Document excerpt
+ + +
Some quick thoughts about backup

November 11, 2010 1 comment

This is a summary I wrote for someone else, not my usual blog entry, however it does encapsulate my thoughts around the benefits of NetApp’s implementation of replication based backup. I’ll try to get to a more technically focussed version soon.

Replication Based Backups

Exponential increases in data combined with increased storage density techniques means that traditional “Bulk Copy” based method of backup are no longer able to address the growing backup challenges of a modern IT environment. Even backup architectures which are based on an “incremental forever” basis may find that the time it takes to move whole files from remote locations over slow and WAN links hit scalability limits as the amount of data at the remote sites increases.

Ultimately, the most promising technology to resolve this involves replicating only changed data blocks from primary data sources to secondary arrays in other physical locations. These secondary arrays are equipped with high-density low cost disk drives to provide the large amounts of raw capcity in the densest possible footprint. Once the data has been sent to the remote array, the solution can then perform various kinds of data manipulation to store multiple recovery points within a small data storage footprint. This class of technology generally requires that the primary storage is re-hosted on intelligent storage arrays, or that new agents and secondary storage arrays and backup systems are implemented that support this advanced functionality.

This has the advantage that only changed blocks will be moved from primary storage through to the secondary storage on the NearStore. This reduces both the amount of storage that needs to be provisioned, and allows for the data to be sent over low bandwidth high latency network connections. Because of this the secondary copies of the data will can be stored automatically in an offsite location without needing a second two step process as is commonly required with tape backups.

With robust data storage architectures, multiple logical data points, and offsite copies, these technologies can provide almost all the benefits of a tape based backup solution.

Customer Backup Considerations

Proven Scalability

While a number of companies have been changing their traditional backup engines to leverage the benefits of replication based storage, NetApp pioneered this technology with the release of industries first ATA based backup to disk appliance in 2002. Since then NetApp has deployed this technology in thousands of locations world-wide many of which protect critical data estates measured in Petabytes

Centralised Policy Based Protection

The advanced data protection capabilities provided by NetApp requires a correspondingly advanced set of management methodologies and tools to fully exploit the benefits of replication based data protection.  Protection manager was designed for replication based backup,  and provides an integrated way of managing both backup and disaster recovery in a single pane of glass through the following functions and features

  • Discovery.  Detects new volumes not protected and presents as “unprotected data” in the Protection Manager UI.
+ + +
To-do list
- A) Give again, word for word, the passage of the excerpt on replication-based backup from "With robust data" down to "based backup solution.".
- B) Transcribe every line of the records exactly as they appear, leaving out the pictures.
The records that follow are unrelated to the excerpt on replication-based backup.

Information given
+ + +
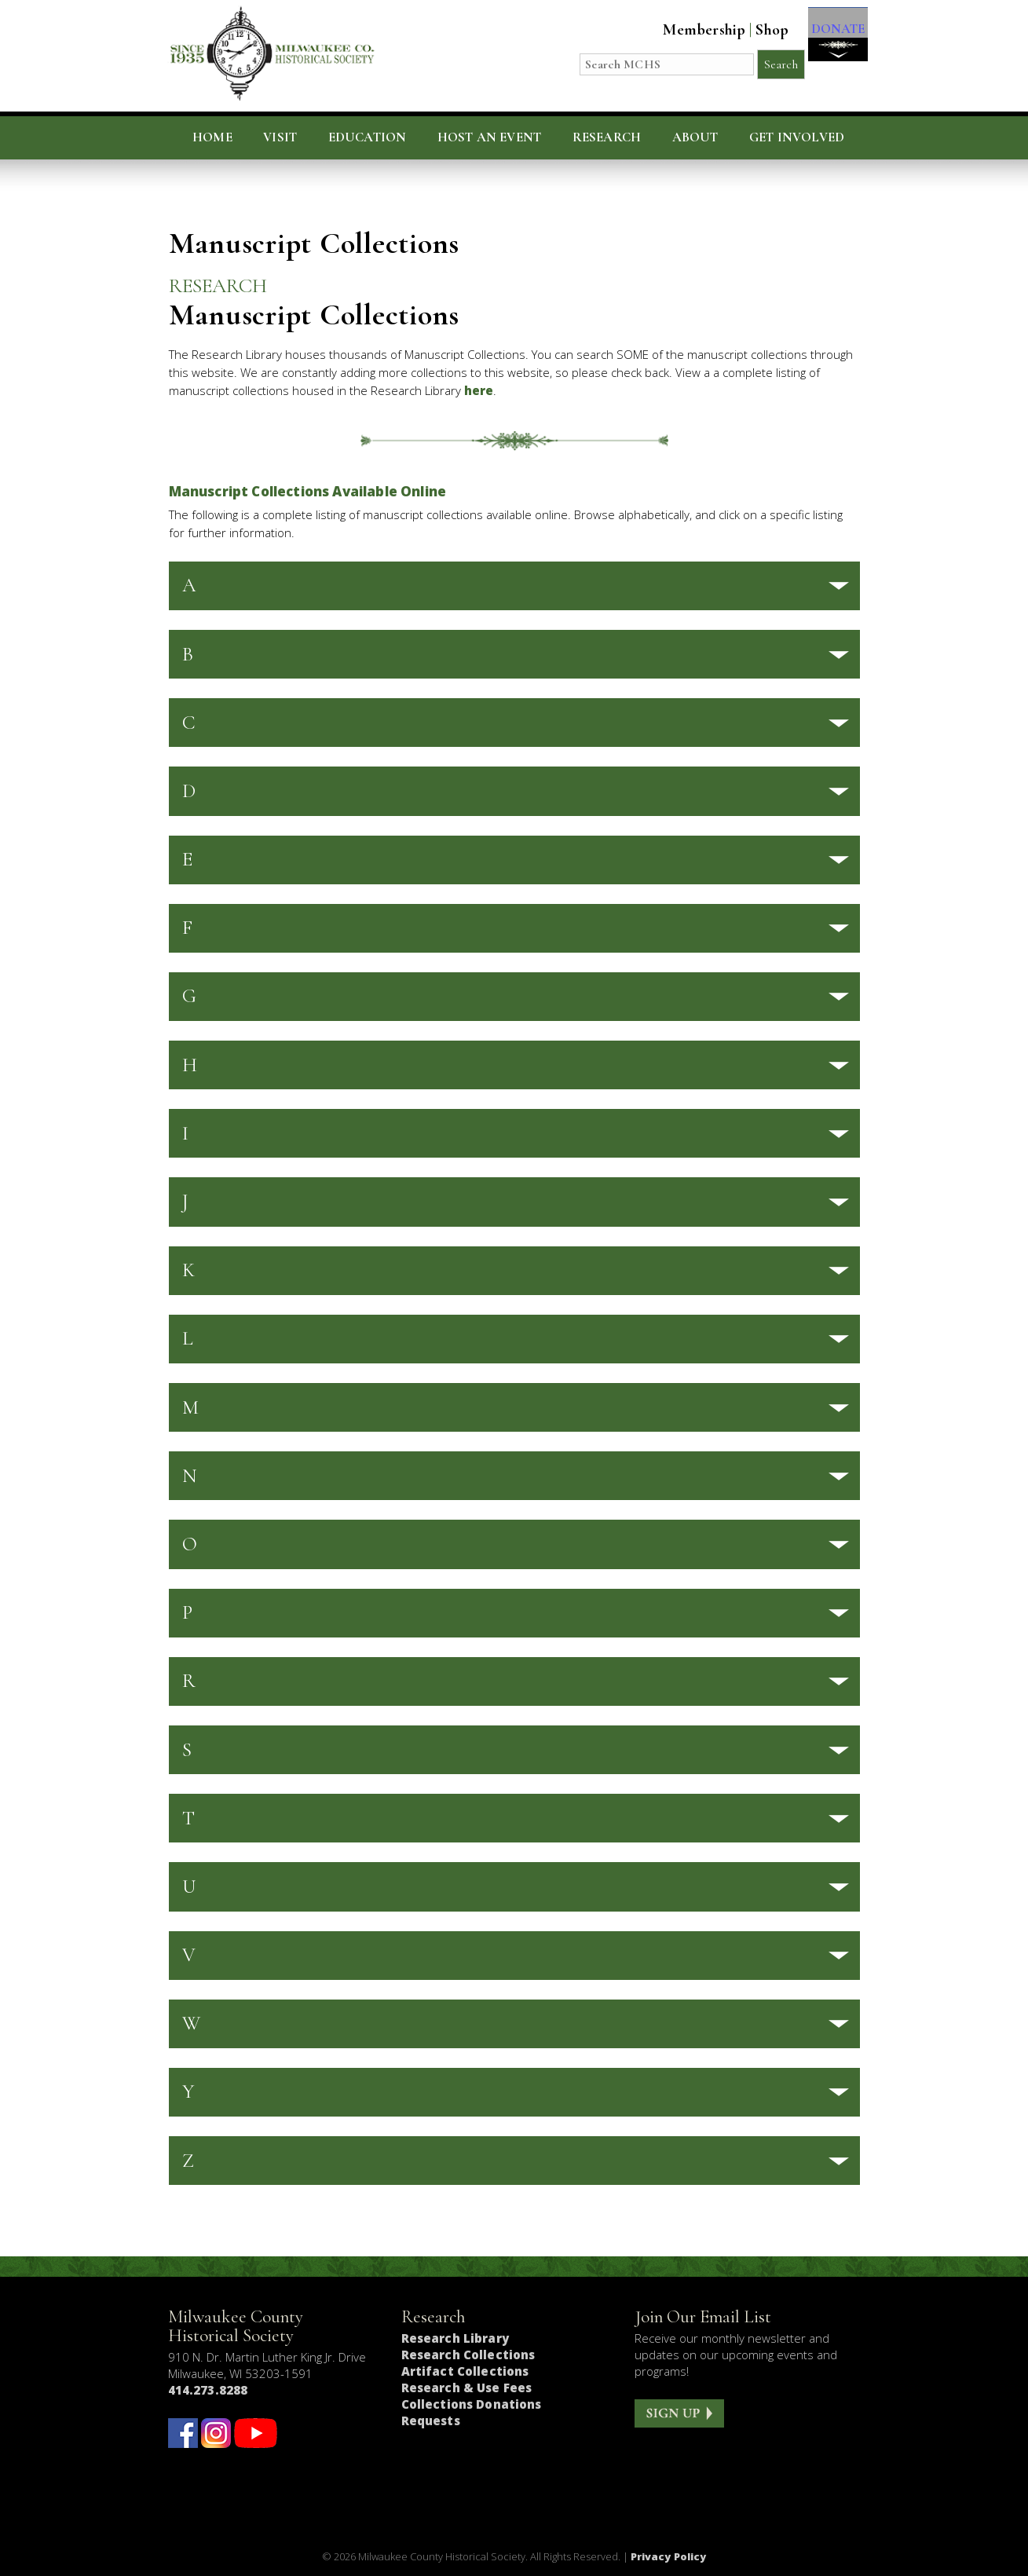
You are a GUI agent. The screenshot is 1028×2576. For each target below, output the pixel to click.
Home (212, 137)
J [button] (185, 1201)
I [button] (185, 1133)
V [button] (189, 1955)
+ + +
Results of the tasks
- A)
With robust data storage architectures, multiple logical data points, and offsite copies, these technologies can provide almost all the benefits of a tape based backup solution.

- B)
You are a GUI agent. The screenshot is 1028×2576. For each target below, output the pixel to click.
Home (212, 137)
J [button] (185, 1201)
I [button] (185, 1133)
V [button] (189, 1955)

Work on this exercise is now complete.